Cependant, la période fœtale est aussi fragile, et toute intervention prénatale est complexe : elle affecte « deux personnes », rappelle Anna David, spécialiste en médecine fœtale et chercheuse en thérapie génique à Londres. Si l’administration d’une thérapie génique prénatale est relativement simple, consistant en une injection dans un vaisseau sanguin ombilical, le liquide amniotique ou directement dans le tissu fœtal, elle présente un risque d’infection, d’accouchement prématuré et de fausse couche. Les risques inhérents à la thérapie génique sont également à prendre en compte : une potentielle réaction immunitaire du fœtus, son intégration à un autre endroit que celui ciblé dans le génome. En outre, si la thérapie génique passe dans le sang maternel, elle pourrait provoquer une dangereuse réaction immunitaire ou modifier génétiquement des cellules maternelles. Par ailleurs, des cellules germinales du fœtus pourraient être touchées, entrainant la transmission de ces modifications aux générations futures.
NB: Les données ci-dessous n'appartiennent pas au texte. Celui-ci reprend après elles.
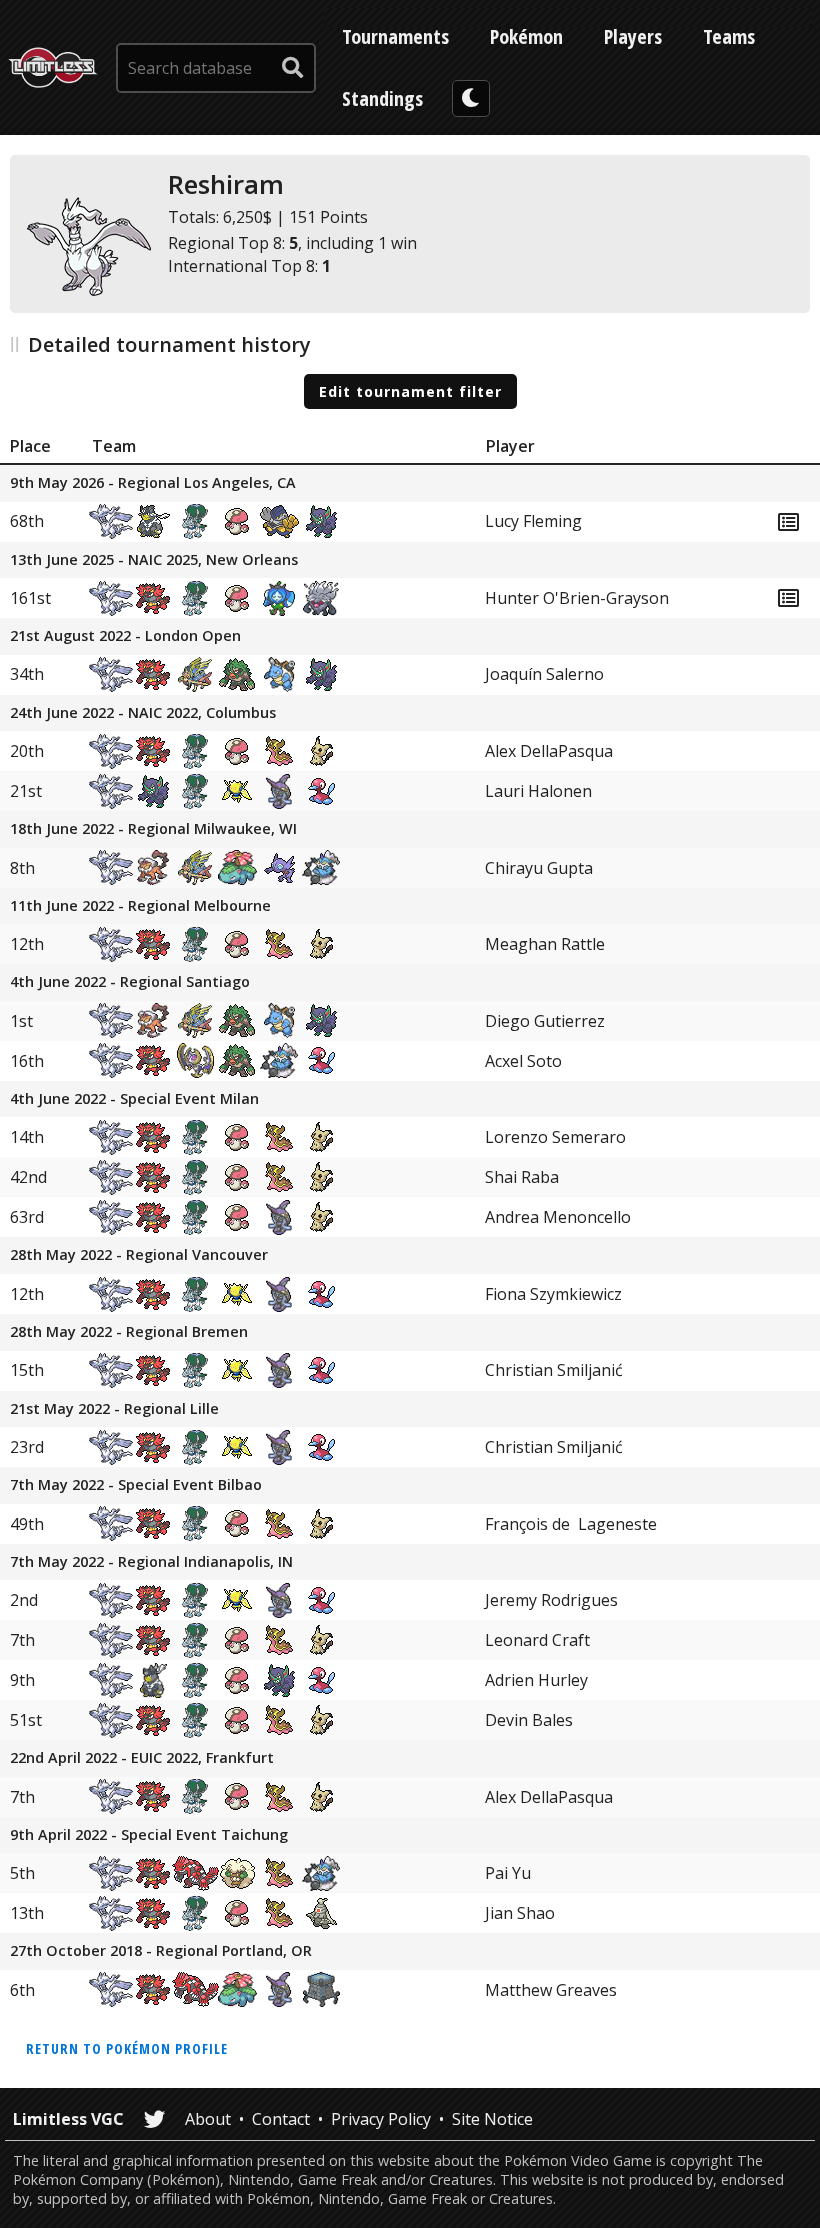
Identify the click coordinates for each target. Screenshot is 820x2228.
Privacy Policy (381, 2119)
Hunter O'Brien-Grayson (577, 598)
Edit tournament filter (410, 391)
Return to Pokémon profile (127, 2048)
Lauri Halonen (538, 791)
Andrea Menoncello (558, 1217)
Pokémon (526, 36)
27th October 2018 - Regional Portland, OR (161, 1951)
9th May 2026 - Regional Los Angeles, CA (153, 483)
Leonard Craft (537, 1640)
Si les chercheurs se félicitent de proposer un autre choix aux parents que l’accueil d’un enfant handicapé à vie ou l’avortement, ils s’interrogent de cette façon : « si la thérapie génique ne fonctionnait pas et laissait aux parents un enfant gravement malade pour lequel ils ne s’étaient pas préparés ? Si la thérapie ne fonctionnait que partiellement, transformant une maladie fatale en une invalidité longue durée ?» Pour ces raisons, ils privilégient pour le moment les traitements post-natals.
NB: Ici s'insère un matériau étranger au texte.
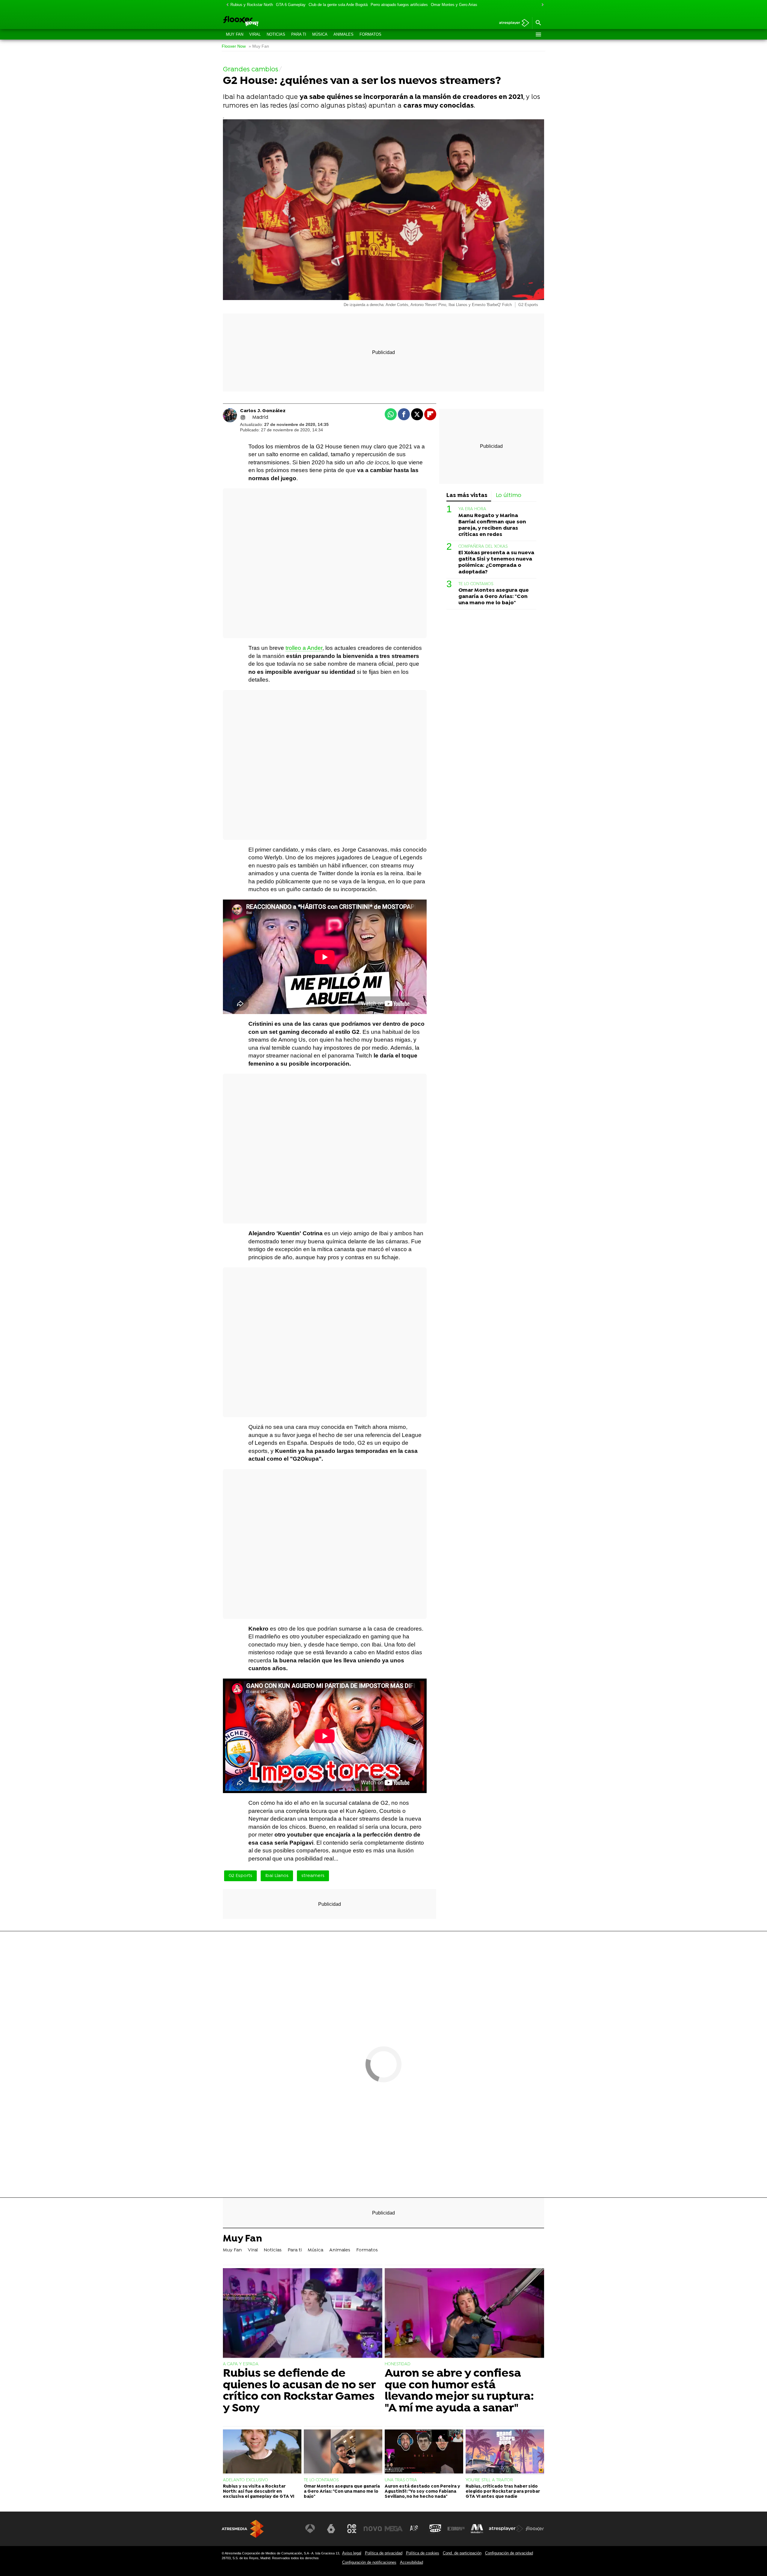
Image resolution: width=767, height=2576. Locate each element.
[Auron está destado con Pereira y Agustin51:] (424, 2452)
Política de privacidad (383, 2553)
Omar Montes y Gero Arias (454, 4)
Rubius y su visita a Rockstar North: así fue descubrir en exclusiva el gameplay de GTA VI (258, 2492)
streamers (312, 1876)
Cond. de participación (462, 2553)
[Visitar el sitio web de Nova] (373, 2528)
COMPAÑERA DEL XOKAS (483, 546)
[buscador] (538, 23)
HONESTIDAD (397, 2364)
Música (319, 34)
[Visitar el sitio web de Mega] (394, 2528)
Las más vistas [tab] (466, 495)
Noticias (276, 34)
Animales (343, 34)
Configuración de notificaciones (369, 2562)
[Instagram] (243, 418)
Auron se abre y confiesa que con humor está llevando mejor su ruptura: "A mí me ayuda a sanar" (459, 2391)
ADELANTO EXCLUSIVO (245, 2480)
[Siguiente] (541, 5)
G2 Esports (240, 1876)
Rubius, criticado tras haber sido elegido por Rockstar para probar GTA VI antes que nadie (503, 2492)
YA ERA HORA (472, 509)
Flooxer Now (234, 46)
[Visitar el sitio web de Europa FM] (456, 2528)
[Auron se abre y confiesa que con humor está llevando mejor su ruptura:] (464, 2313)
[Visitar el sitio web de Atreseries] (414, 2528)
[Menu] (538, 34)
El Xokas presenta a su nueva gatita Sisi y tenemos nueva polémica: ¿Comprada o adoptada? (496, 562)
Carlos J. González (263, 411)
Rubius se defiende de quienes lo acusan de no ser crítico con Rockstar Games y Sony (299, 2391)
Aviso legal (351, 2553)
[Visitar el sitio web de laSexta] (331, 2528)
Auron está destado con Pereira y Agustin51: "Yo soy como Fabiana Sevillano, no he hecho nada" (422, 2492)
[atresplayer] (512, 23)
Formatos (370, 34)
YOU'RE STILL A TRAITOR (489, 2480)
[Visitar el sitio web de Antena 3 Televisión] (310, 2528)
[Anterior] (226, 5)
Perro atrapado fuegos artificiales (399, 4)
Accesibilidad (411, 2562)
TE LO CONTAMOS (475, 583)
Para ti (298, 34)
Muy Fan (234, 34)
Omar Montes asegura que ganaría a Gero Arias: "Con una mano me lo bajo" (493, 596)
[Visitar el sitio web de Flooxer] (535, 2528)
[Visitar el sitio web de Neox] (352, 2528)
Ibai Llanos (277, 1876)
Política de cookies (422, 2553)
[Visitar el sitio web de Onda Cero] (435, 2528)
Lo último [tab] (508, 495)
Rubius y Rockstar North (251, 4)
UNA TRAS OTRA (401, 2480)
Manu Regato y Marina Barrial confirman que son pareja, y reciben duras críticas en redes (492, 524)
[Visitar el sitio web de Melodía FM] (477, 2528)
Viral (255, 34)
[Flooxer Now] (263, 21)
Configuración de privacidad (509, 2553)
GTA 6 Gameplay (291, 4)
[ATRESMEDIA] (243, 2529)
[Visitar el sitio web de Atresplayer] (506, 2528)
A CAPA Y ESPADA (241, 2364)
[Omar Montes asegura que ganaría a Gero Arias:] (343, 2452)
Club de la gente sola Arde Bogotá (338, 4)
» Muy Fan (259, 46)
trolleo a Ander (304, 648)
«Sans diagnostic prénatal, il n’existe pas de thérapie génique prénatale», rappelle un chercheur, estimant que « s’il n’y a pas de traitement prénatal pour une maladie, il serait inutile de l’identifier in utero ». « Nous allons d’abord développer des thérapeutiques, ce qui justifiera de faire des diagnostics », déclare Waddington.
Les recherches sur la thérapie génique prénatale ont débuté rapidement après le premier essai de thérapie génique humaine, avec une première publication en 1995. En 2004, Charles Coutelle, chercheur britannique, a réussi avec son équipe à traiter des souris in utero atteintes d’hémophilie B. Mais rapidement, ils s’aperçoivent que le traitement est temporaire ou entraine un risque accru de tumeurs du foie. En outre, le traitement post natal de l’hémophilie B s’étant largement amélioré, l’équipe abandonne ce champ de recherche. D’autres poursuivent les études sur l’hémophilie A, ou encore des maladies causant des lésions dès le développement du fœtus. En juin, une publication s’intéressait au traitement prénatal de la β-thalassémie chez la souris. A ce jour, c’est le traitement du retard de croissance intra utérin qui pourrait être la première thérapie génique prénatale testée chez l’homme. La thérapie consiste à administrer à la mère un gène codant une protéine qui stimule le développement des vaisseaux sanguins, augmentant les échanges entre la mère et l’enfant. Anna David a demandé les autorisations règlementaires et éthiques pour mener un essai clinique chez des femmes enceintes, le traitement ayant déjà été testé chez l’adulte.